I started blogging in 2008. At the time, it was just intended to be a one-year project, so I used my age at the time and called it 40 going on 28, which was how I felt at the time. But then I just kept going and people started reading it and I got semi-well-known for my dumb Bachelor/Bachelorette recaps. I quit that one in 2016 because I just didn’t feel like it any more. Then more recently I did a project where I listened to all of the albums on Rolling Stone’s Top 500 Albums list and wrote about them. That was fun but it fucked up my Spotify recommendations beyond repair.

Anyway, back at 40 going on 28, I used to write about San Francisco a fair bit because I live here, it’s an interesting place, and there’s lots of good content ore to mine. At some point I started calling it Our Garbage City as kind of a joke, I think parodying the unfortunate doomer voices that were popping up. What kinds of problems did I write about? How about this one, about the Super Bowl City they plopped into downtown and the fact that the Palace of Fine Arts was going to maybe become a luxury hotel? Or this one, about people who complain about Outside Lands?

Back then, the biggest problem we had was the g-word: Gentrification. Remember being worried about gentrification? It seems so quaint now, and you know why. There’s a new garbage in town, and his name is homeless people using drugs in the street and stealing from Walgreens and just generally being around some parts of town. CNN did an hour-long special about it!

So I’m back. I want to talk about a lot of things, but my starting point is going to be the New San Francisco. Are we doomed? Is it a failed city? And if it is, why is everything so fucking expensive? Garbage City FC is here to investigate.

And by “investigate,” I mean “spout off with semi-informed opinions,” in my bravest and most noble tradition.

Why are we suddenly saturated with “San Francisco is in a doom spiral” stories? There’s a prolific Twitter guy named Will Stancil who writes mostly about politics and makes a lot of people angry but has an interesting theory about this that I find kinda convincing. He proposes that there is a “main signal” that media coalesces around and propogates and it becomes the default way of thinking about a thing, whether or not it’s true.
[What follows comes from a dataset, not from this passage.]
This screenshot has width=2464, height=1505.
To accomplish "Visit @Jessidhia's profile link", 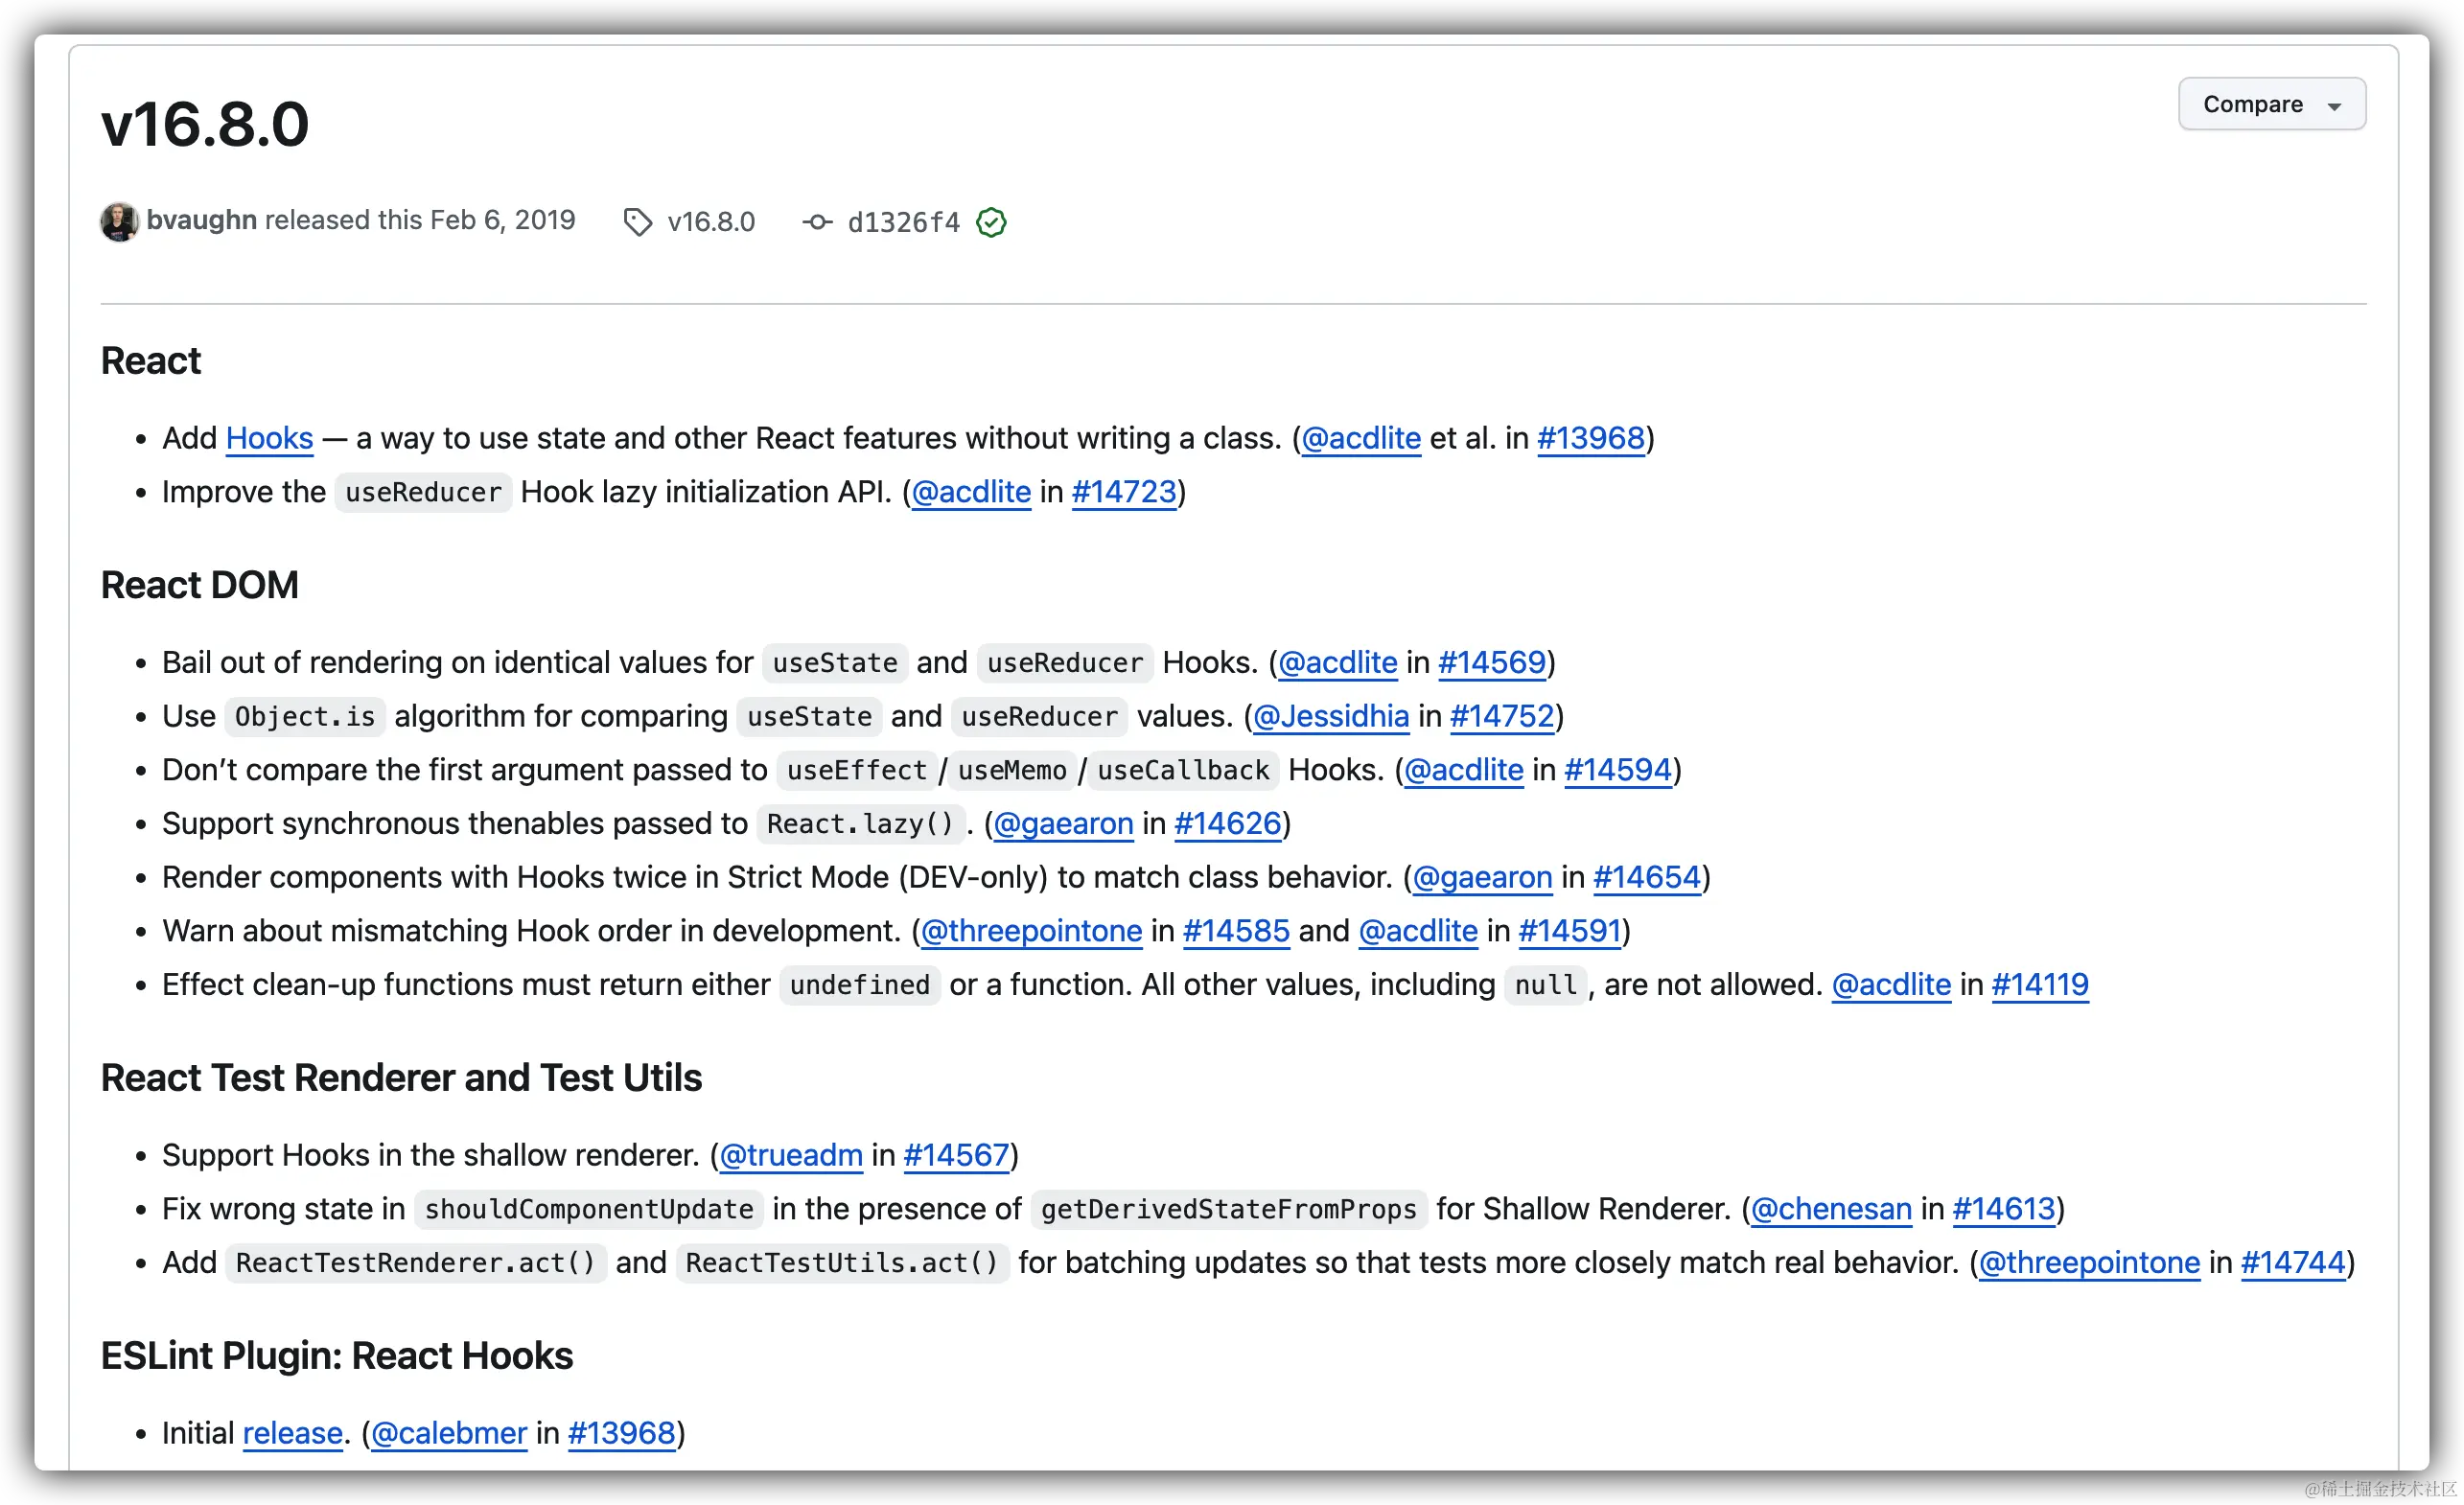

So obviously the San Francisco Main Signal is that the city is a smoking crater, everything good and valuable is gone, and the whole thing is probably going to collapse pretty soon. So just like clockwork, we get one story after another like that.

BEFORE YOU START YELLING, yes, there are thousands of homeless mentally ill and drug-addicted people on the streets of San Francisco. There are parts of town that are objectively less pleasant than they were 10-15 years ago (and they weren’t that great then). Shoplifting appears to be a chronic problem. Stores are closing. These are all real facts and I’m not here to gaslight anyone. But I want to propose two ideas: (1) these problems are very difficult to solve, and (2) the city is not the wasteland that is currently depicted.

So I’m gonna start doing this again.